Unlike other economic issues which experts can predict with some measure of accuracy, this type of health crisis is so unpredictable there is no telling how much damage could be done:
“The outbreak has the potential to cause severe economic and market dislocation. But the scale of the impact will ultimately be determined by how the virus spreads and evolves, which is almost impossible to predict, as well as how governments respond,” said Neil Shearing, group chief economist at Capital Economics.
Yet, the problem isn’t China’s alone. The UK deemed the coronavirus as an imminent threat to its nation, and there are rumors that one British man may have spread the virus to France when on holiday last month. At the moment, no country is safe from the coronavirus threat, making it the most-watched global headline for 2020.
It’s a great time to be Elon Musk. Musk’s electric car company Tesla saw its stock jump 20% in a single day, at one point closing in on $900 per share before settling back down at about $750. This made Tesla the second most valuable carmaker in the world next to Toyota, even though its revenue is significantly lower than most of its competitors.
The company did report solid fourth-quarter earnings, beating both revenue and earnings-per-share estimates and claiming it would sell more than 500,000 vehicles this calendar year. Still, analysts are stunned that Tesla’s valuation has risen so high this quickly. Many are even calling for a complete reversal when the Tesla bubble finally pops:
“Deep in [debt], selling less than 400,000 vehicles last year, and challenged by several competing electric car models in 2020, Tesla’s stock valuation stunningly exceeds VW which sold over 10 million vehicles last year,” [Ralph] Nader wrote in a separate tweet. “Watch out Tesla believers.”
Wall Street’s valuation guru, Aswath Damodaran, called Tesla a company “with no middle ground” in a blog post. The NYU Stern professor said the optimists believe “there’s no limit to its potential,” while the pessimists are “convinced that it is a time bomb, destined to implode.”
For now, Tesla shareholders couldn’t care less, as their investments have grown by over 400% in four years, and 110% this year alone.
It’s not just challenger banks that are using technology to boost their services. Bank of America obtained 418 patents in 2019, more than any other year in the company’s existence. The company has its hands in several fintech areas, including the development of a public cloud for banks with IBM and blockchain-based solutions, among others.
The company claims that many of these patents aren’t to protect themselves from competitors, but rather, to create industry standards around new technologies:
“Patents are not always about excluding others from using [the technology]; oftentimes, patents are a vehicle to help industries coalesce around certain standards,” said Keith Agisim, senior vice president and associate general counsel for global technology and operations and global intellectual property at Bank of America.
“Every new capability that we create for our clients is dependent on technology, whether it’s expanding new capabilities for [digital assistant] Erica, adding mobile functionality for corporate clients through CashPro, or improving how we deal with fraud.”

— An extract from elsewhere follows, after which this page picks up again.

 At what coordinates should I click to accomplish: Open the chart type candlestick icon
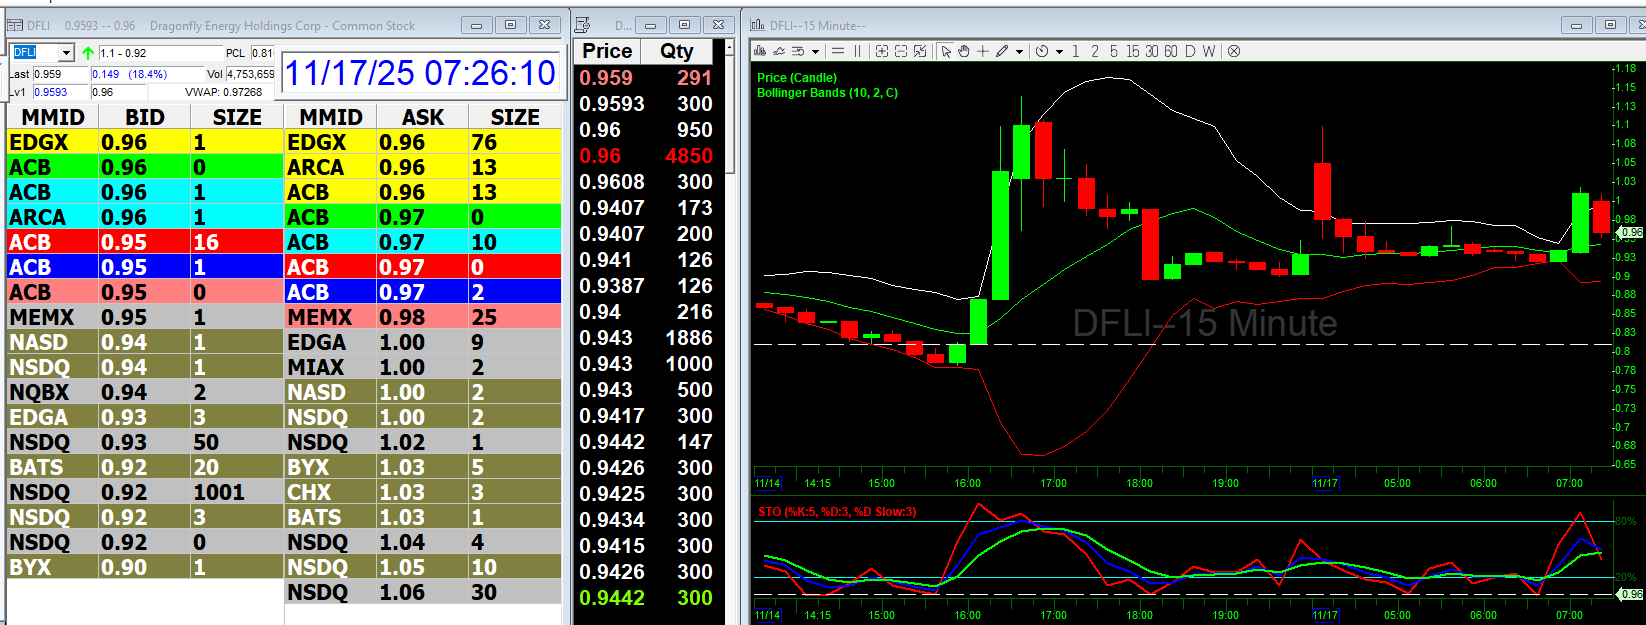point(760,51)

Bank of America has displayed its openness to fintech innovation in the past several years. It is co-owner of the p2p payments app Zelle with several other financial institutions, and has started to hire employees specifically for blockchain positions in the company.

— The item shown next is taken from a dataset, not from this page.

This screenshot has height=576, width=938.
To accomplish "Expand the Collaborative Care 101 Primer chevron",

In an attempt to keep its financial markets relevant, the UK proposed that the city of London continue to have access to European financial markets even once Brexit is completed. The UK contends that as long as it complies with European Union regulations, London should maintain its place in the European financial system.
However, this proposal was quickly shot down by EU decision-makers who made it clear they have no intention of giving the UK any leeway in the matter:
“Certain people in the U.K. should not kid themselves about this: there will not be general, ongoing open-ended equivalence in financial services,” EU chief Brexit negotiator Michel Barnier told the European Parliament in Strasbourg, France on Tuesday. “We will keep control of these tools, and we will retain the free hand to take our own decisions.”
This could be a huge blow for Britain, as the financial services industry accounted for 7% of its economic output in 2018 and is one of the country’s most successful industries.